____ RAW DATA
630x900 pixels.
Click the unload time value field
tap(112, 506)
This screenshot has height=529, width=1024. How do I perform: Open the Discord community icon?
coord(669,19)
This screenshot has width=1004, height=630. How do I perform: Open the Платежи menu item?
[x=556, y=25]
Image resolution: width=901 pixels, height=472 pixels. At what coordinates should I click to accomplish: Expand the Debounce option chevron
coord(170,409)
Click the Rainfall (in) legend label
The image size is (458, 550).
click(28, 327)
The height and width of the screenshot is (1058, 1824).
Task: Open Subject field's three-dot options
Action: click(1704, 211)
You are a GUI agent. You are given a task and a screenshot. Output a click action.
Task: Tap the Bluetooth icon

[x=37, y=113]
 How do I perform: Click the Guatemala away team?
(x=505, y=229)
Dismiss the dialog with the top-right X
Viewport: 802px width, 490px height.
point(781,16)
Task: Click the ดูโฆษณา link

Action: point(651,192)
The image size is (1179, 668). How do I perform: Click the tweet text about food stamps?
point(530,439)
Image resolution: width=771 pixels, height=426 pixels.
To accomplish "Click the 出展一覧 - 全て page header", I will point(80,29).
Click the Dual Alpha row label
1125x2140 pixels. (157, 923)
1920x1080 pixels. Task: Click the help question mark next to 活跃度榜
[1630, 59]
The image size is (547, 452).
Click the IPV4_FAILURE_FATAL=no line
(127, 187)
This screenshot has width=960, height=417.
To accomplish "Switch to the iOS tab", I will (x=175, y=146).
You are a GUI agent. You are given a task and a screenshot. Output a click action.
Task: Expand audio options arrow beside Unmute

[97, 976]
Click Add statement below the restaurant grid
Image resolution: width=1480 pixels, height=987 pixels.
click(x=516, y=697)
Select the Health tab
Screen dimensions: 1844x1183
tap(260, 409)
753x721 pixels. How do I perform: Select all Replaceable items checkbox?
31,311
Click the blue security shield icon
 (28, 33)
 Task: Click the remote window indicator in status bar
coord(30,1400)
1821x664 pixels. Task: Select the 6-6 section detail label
________
→ **WHAT THE TASK REQUIRES**: Extract all of the items above, copying every line verbatim and in its original order.

→ **COMPLETED EXERCISE**:
630x900 pixels.
Click the unload time value field
tap(112, 506)
This screenshot has height=529, width=1024. How do I perform: Open the Discord community icon?
coord(669,19)
This screenshot has width=1004, height=630. How do I perform: Open the Платежи menu item?
[x=556, y=25]
Image resolution: width=901 pixels, height=472 pixels. At what coordinates should I click to accomplish: Expand the Debounce option chevron
coord(170,409)
Click the Rainfall (in) legend label
The image size is (458, 550).
click(28, 327)
The height and width of the screenshot is (1058, 1824).
Task: Open Subject field's three-dot options
Action: click(1704, 211)
You are a GUI agent. You are given a task and a screenshot. Output a click action.
Task: Tap the Bluetooth icon

[x=37, y=113]
 How do I perform: Click the Guatemala away team?
(x=505, y=229)
Dismiss the dialog with the top-right X
Viewport: 802px width, 490px height.
point(781,16)
Task: Click the ดูโฆษณา link

Action: point(651,192)
The image size is (1179, 668). How do I perform: Click the tweet text about food stamps?
point(530,439)
Image resolution: width=771 pixels, height=426 pixels.
To accomplish "Click the 出展一覧 - 全て page header", I will point(80,29).
Click the Dual Alpha row label
1125x2140 pixels. (157, 923)
1920x1080 pixels. Task: Click the help question mark next to 活跃度榜
[1630, 59]
The image size is (547, 452).
Click the IPV4_FAILURE_FATAL=no line
(127, 187)
This screenshot has width=960, height=417.
To accomplish "Switch to the iOS tab", I will (x=175, y=146).
You are a GUI agent. You are given a task and a screenshot. Output a click action.
Task: Expand audio options arrow beside Unmute

[97, 976]
Click Add statement below the restaurant grid
Image resolution: width=1480 pixels, height=987 pixels.
click(x=516, y=697)
Select the Health tab
Screen dimensions: 1844x1183
tap(260, 409)
753x721 pixels. How do I perform: Select all Replaceable items checkbox?
31,311
Click the blue security shield icon
 (28, 33)
 Task: Click the remote window indicator in status bar
coord(30,1400)
1821x664 pixels. Task: Select the 6-6 section detail label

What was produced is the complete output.